Department of Civil and Environmental Engineering
B.A.Sc. (University of Ottawa) 1994
M.S. (Clarkson University) 1997
Ph.D. (University of Michigan) 2004
Dr. O’Carroll’s research interests lie in the general area of groundwater contamination and remediation. He is particularly interested in the development of
innovative groundwater remediation technologies, improving our understanding of the phenomena that govern contaminant fluid flow in the subsurface and the
utility of nanomaterials in environmental engineering.

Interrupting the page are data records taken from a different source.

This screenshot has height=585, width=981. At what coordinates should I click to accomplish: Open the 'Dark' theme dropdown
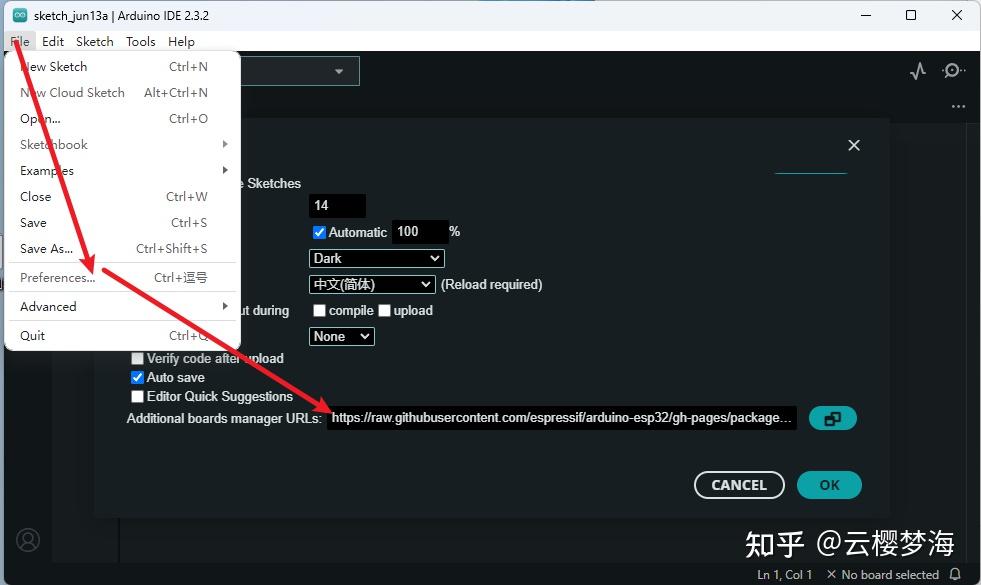click(x=376, y=258)
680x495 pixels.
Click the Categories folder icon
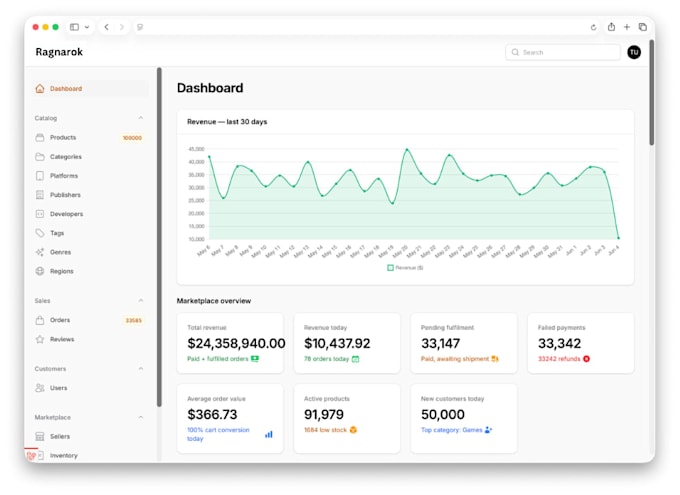[40, 157]
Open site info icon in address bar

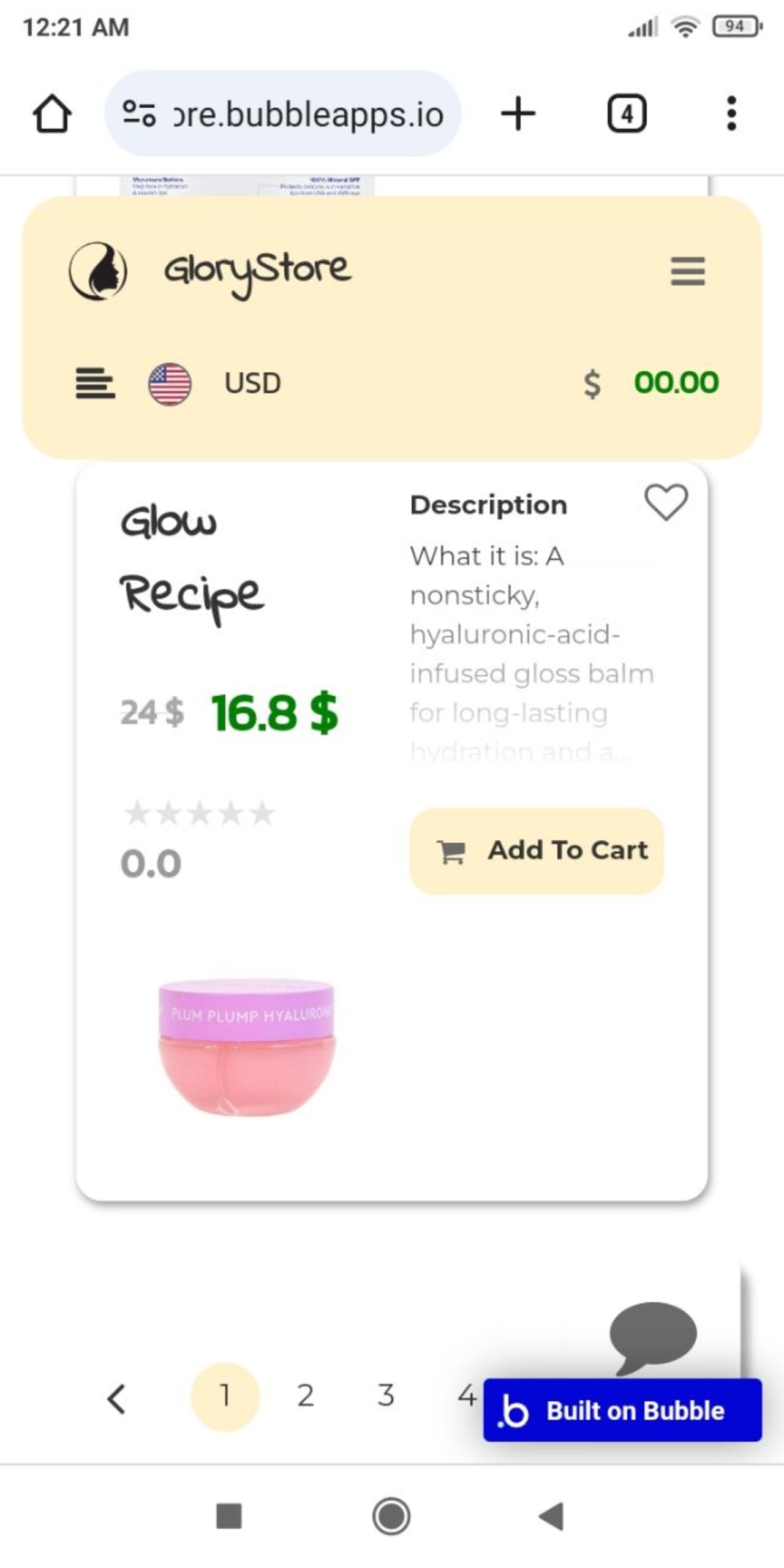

The development of innovative remediation technologies for subsurface nonaqueous phase liquids (NAPL) remediation is one of the focuses of Dr. O’Carroll’s research group. He is currently developing two remediation technologies, hot water flooding and remediation using nanotechnology. Hot water flooding exploits the temperature dependence of fluid properties, such as viscosity and interfacial tension, to improve removal efficiencies of viscous NAPLs. To do this hot water is pumped into the contaminated subsurface, heating up the surrounding soils and NAPL waste and reducing the pressure needed for water to push NAPL out of the pore space where it can be collected in an extraction well. Improved NAPL removal efficiencies result in less subsurface NAPL mass available to act as a long-term source of groundwater contamination. This technology has been used in the petroleum industry for petroleum recovery from subsurface reservoirs but conditions in the contaminated subsurface differ substantially from those in petroleum reservoirs. Dr. O’Carroll’s work suggests that hot water flooding technology has the potential to significantly facilitate the remediation of viscous NAPLs in the contaminated subsurface. Nanomaterials are receiving widespread interest in a variety of fields due to their unique, beneficial chemical, physical, and mechanical properties. In the environmental engineering community there is considerable interest in pumping nanomaterials into the ground where they can flow with groundwater to a contaminated region and convert hazardous chemicals (ie. chlorinated solvents) into benign daughter products (ie. ethane, butane). Dr. O’Carroll’s research team is focusing on the use of nanomaterials for the subsurface remediation of NAPLs. His work suggests that nanomaterials have tremendous potential for subsurface remediation.
Dr. O’Carroll has also made significant contributions in understanding the migration, entrapment and remediation of complex NAPLs in the subsurface. To date much of the research has focused on pure fluids and ideal water-wet porous media. At most sites worldwide, however, NAPLs were not disposed of as pure liquids, but in acidic or basic mixtures often containing surface active compounds. These mixtures can alter the wettability of subsurface porous media. In addition natural materials have a variety of wetting characteristics. Dr. O’Carroll’s work shows that the behavior of complex NAPLs in the subsurface differs significantly than that of pure NAPLs. Failure to account for this non-ideal behavior can significantly impact predictions of complex NAPL migration, entrapment and remediation.
Dr. O’Carroll is also actively developing computer models to delineate the extent of NAPL contamination and to conduct feasibility studies for the determination of appropriate NAPL remedial alternatives. At present it is not possible to predict the extent of NAPL contamination in the field with great certainty in part due to shortcomings in multiphase flow numerical models. Dr. O’Carroll is currently investigating the utility of alternative governing equations in multiphase flow simulators. He has found that the inclusion of dynamic effects in capillary pressure in multiphase flow numerical simulators can significantly improve agreement between experimental observations and model predictions. This new computer model has the potential to significantly improve the prediction of NAPL migration, entrapment and remediation at the field scale.
KEYWORDS: multiphase flow; geoenvironmental engineering; environmental engineering; chlorinated solvents; carbon nanotubes; remediation; modeling; nanoparticles; nanomaterials.